The principal topic for the second week's discussion had to do
with the scope of Universal Service subsidies for
schools and libraries. Several major points emerged. I'll list
them in the same framework that I employed last week, adding
new topics as appropriate:
- Resale. While there exist interesting examples in which
school districts have developed self-sufficient networking operations
financed by the resale of services, this is probably not a viable
option for the majority of school districts.
- Training. Training or professional development
are major concerns for the successful implementation of new
telecommunications services for schools and libraries. Since
these activities are typically carried out within a school district
or library and are not services traditionally supplied by
providers of telecommunications services, these are not plausible
candidates for Universal Service support.
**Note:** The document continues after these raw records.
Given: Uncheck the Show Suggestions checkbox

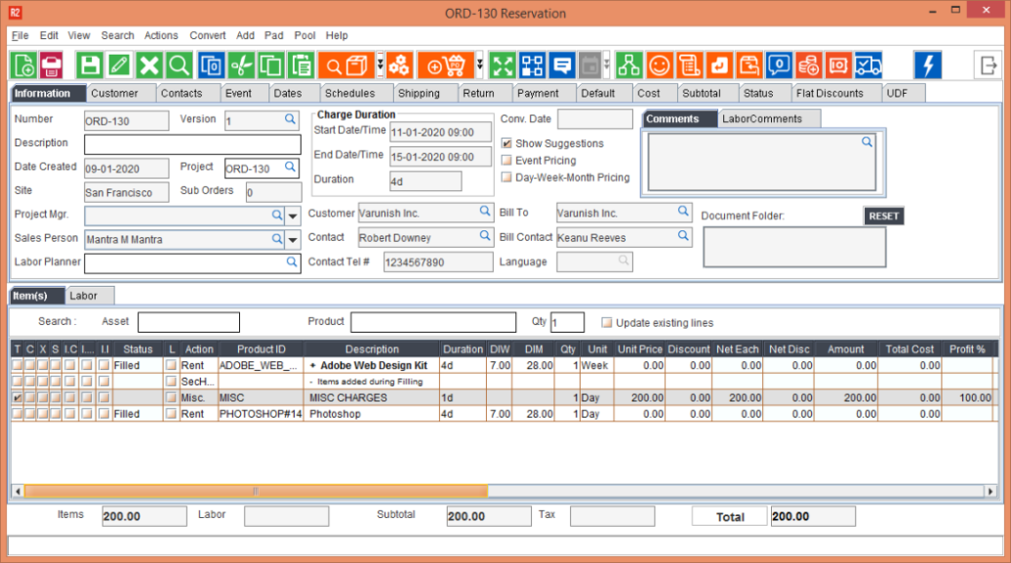Looking at the screenshot, I should click(x=506, y=143).
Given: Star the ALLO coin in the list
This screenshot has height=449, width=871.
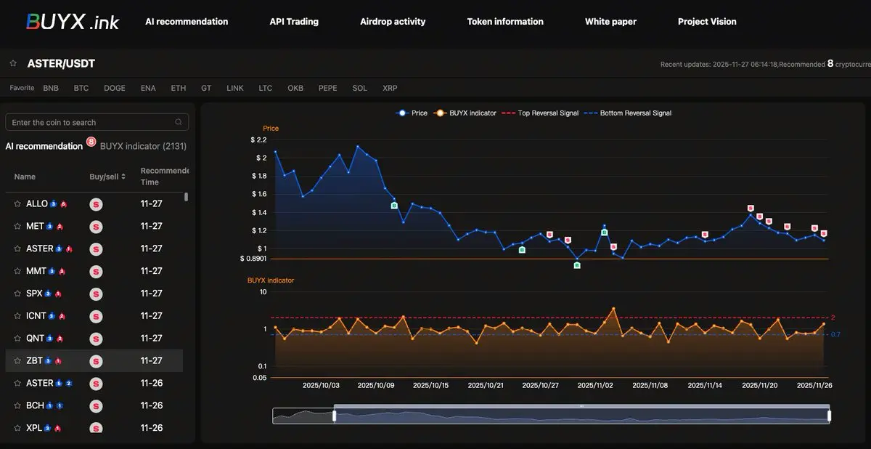Looking at the screenshot, I should 17,204.
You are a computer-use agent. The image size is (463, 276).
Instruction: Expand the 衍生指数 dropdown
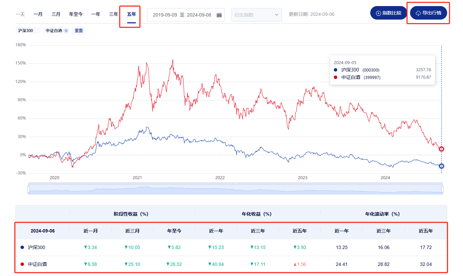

Nonetheless it is
clearly important that Universal Service subsidies for schools
and libraries should be structured so as to encourage and facilitate
the necessary component of training and professional development.
- Technical Support. This issue is similar to professional
development in that it is not on the traditional menu of services offered
by telecommunications providers. Unfortunately, it is also not an
area that the majority of school districts and libraries are well-equipped
to handle on their own. We probably need further discussion within
the seminar on how best to approach this question.
- Equity. This remains a major concern of seminar participants,
having been cited in about 20% of the recent messages on-line. Approaches
to consider include subsidies targeted for rural areas and subsidies targeted
for low-income areas.
- Educational Basis. Many of the participating teachers and
librarians continued to emphasize the educational goals of a widespread
deployment of telecommunications technology. Several suggested that
Universal Service subsidies should cover the evaluation of programs
which employ this technology. This is another topic which deserves
further discussion, even though it would appear at first glance to
be far-removed from traditional telecommunications services.
- Scalability. Several participants emphasized the importance
of building a basic infrastructure which can easily expand to serve
the needs of all students, teachers and library patrons. The Internet
provides a good example of how effective a scalable architecture can be.
- Community Networks. There is a strong sense in the group
that Universal Service should mean access to network services from
wherever people may be at whatever time they might be interested in
accessing these services. For students and teachers, this means
access from sites outside the schools, whether they be community
centers, homes or other locations. For library patrons it means
having multiple access points and facilities available around the
The assignments for the second week were a continuation of those
in the first week, namely to participate in the on-line discussion
and to provide materials for the library of on-line resources.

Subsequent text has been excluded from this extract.